Keinesfalls, im Gegenteil. „Es ist, wie wir es gewünscht haben, und es soll unser liebes Kind sein,“ sagten beide einmütig. Sie blieben also voll und ganz dabei, nahmen ihre eigene Aussage, die mit ihrem Wunsch gekoppelt war, ganz und gar ernst. Sie nannten ihn „Daumesdick“, liebten ihn sehr und verwöhnten ihn mit ihrer Liebe.
Er bekam ein besonders gutes Essen, obwohl sie sicher selbst nur über knapp bemessene Nahrungsmittel verfügten. Sie ließen es für ihren geliebten Daumesdick an nichts fehlen. Bei allem blieb er so klein wie schon bei seiner Geburt. Er sollte sich indes noch als ihr großes Glück erweisen. Einfach durch sein Dasein oder gab es da noch mehr?
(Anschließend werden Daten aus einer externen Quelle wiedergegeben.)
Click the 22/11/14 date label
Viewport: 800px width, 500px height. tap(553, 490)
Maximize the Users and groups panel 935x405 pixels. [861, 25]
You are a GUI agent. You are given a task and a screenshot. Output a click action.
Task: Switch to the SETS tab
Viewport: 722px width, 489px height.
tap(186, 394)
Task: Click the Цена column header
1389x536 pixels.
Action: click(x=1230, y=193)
Daumedicks Geschenk an seine Eltern
Daumedick war munter und schaute hellwach und „verständig“ aus seinen Augen in die Welt; darüber hinaus erwies er sich „als ein kluges und behendes Ding, dem alles glückte, was es anfing.“
Klein, aber oho, würden wir heute sagen. So klein er war, so wendig, pfiffig und schlau war er – mit einer unbändigen Kreativität. Er nutzte diese, um bei der ersten Gelegenheit, die sich ihm bot, seinen Eltern Gutes zu erweisen. Er gab ihnen damit zurück, was er von ihnen erhalten hatte: ein geborgenes, liebevolles Nest. Was genau geschah?
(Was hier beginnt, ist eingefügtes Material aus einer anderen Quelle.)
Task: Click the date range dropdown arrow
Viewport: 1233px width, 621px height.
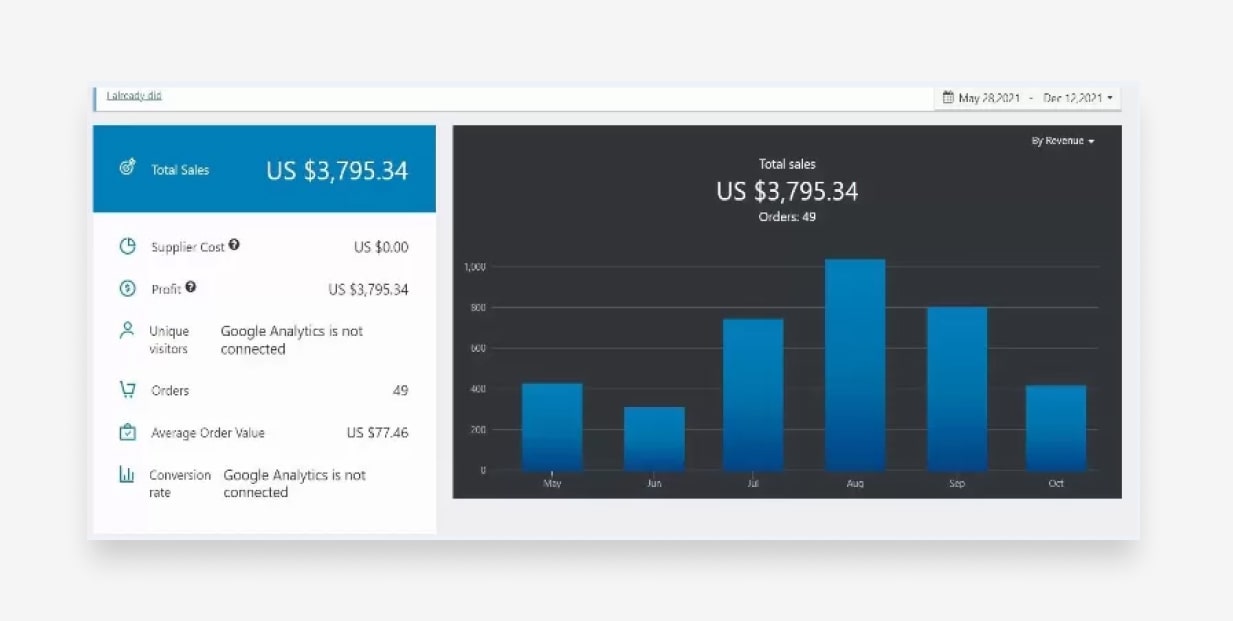Action: (x=1109, y=99)

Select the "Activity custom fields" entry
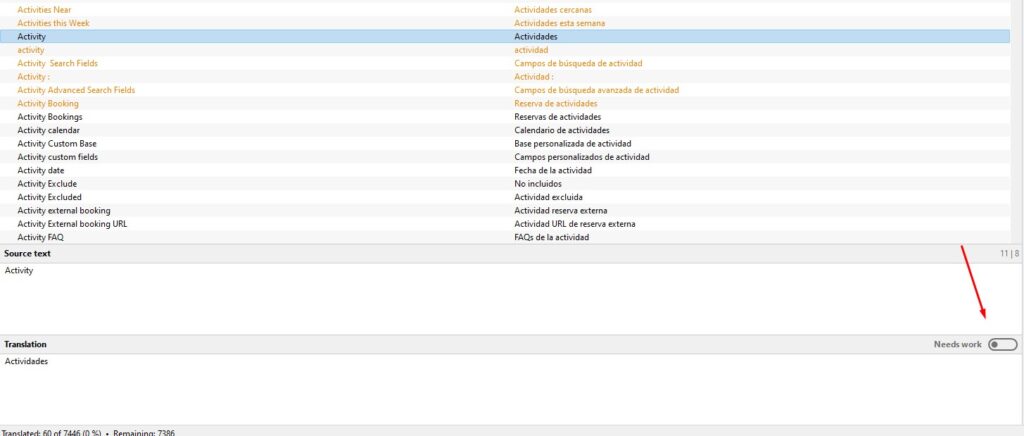[57, 157]
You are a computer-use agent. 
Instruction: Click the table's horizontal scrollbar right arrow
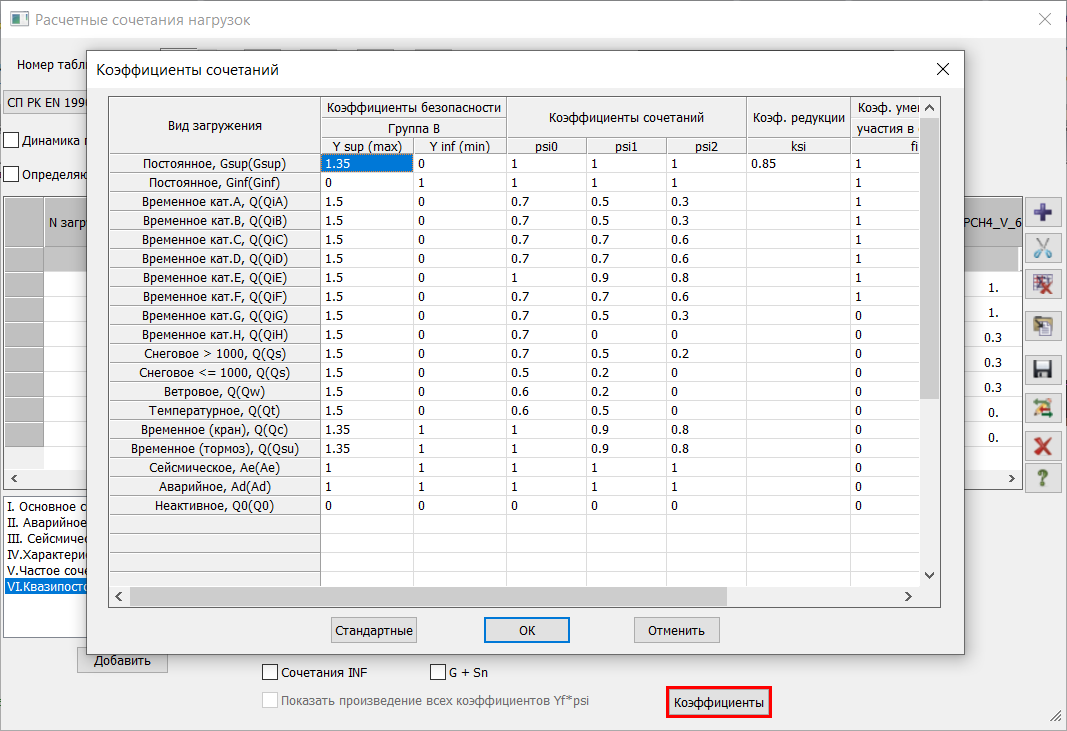(x=908, y=596)
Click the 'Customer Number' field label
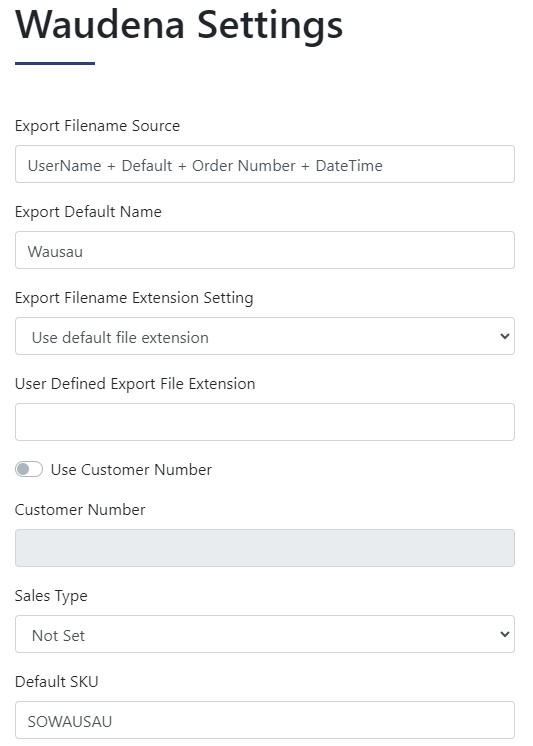 [80, 510]

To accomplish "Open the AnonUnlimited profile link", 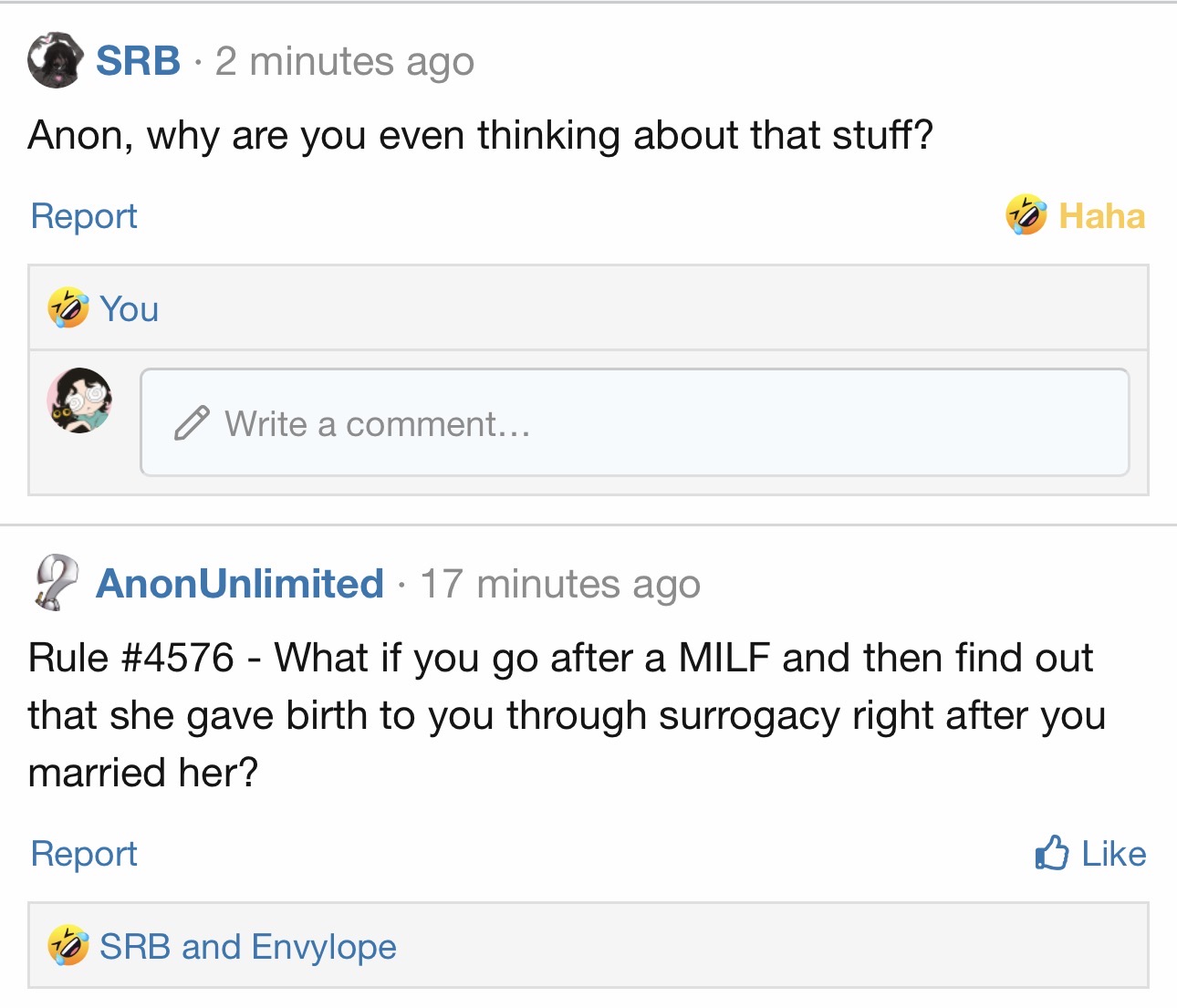I will point(240,584).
Eines Tages ging der Bauer seiner Tätigkeit im Wald nach; er wollte Holz fällen, das sie so nötig brauchten, und mit seinem Pferdewagen nach Hause transportieren. Eine durchaus schwere Arbeit, da er alleine war und alles selbst handwerklich schaffen musste. So ist sein Wunsch nach Hilfe sehr verständlich. Er wollte, dass ihm jemand bei der Lenkung des Wagens zur Hand gehen könnte. Das vor den Wagen gespannte Pferd brauchte Führung, um zu den vom Bauern erstellten Holzscheiten zu gelangen. Doch wie sollte das ohne Hilfe möglich sein?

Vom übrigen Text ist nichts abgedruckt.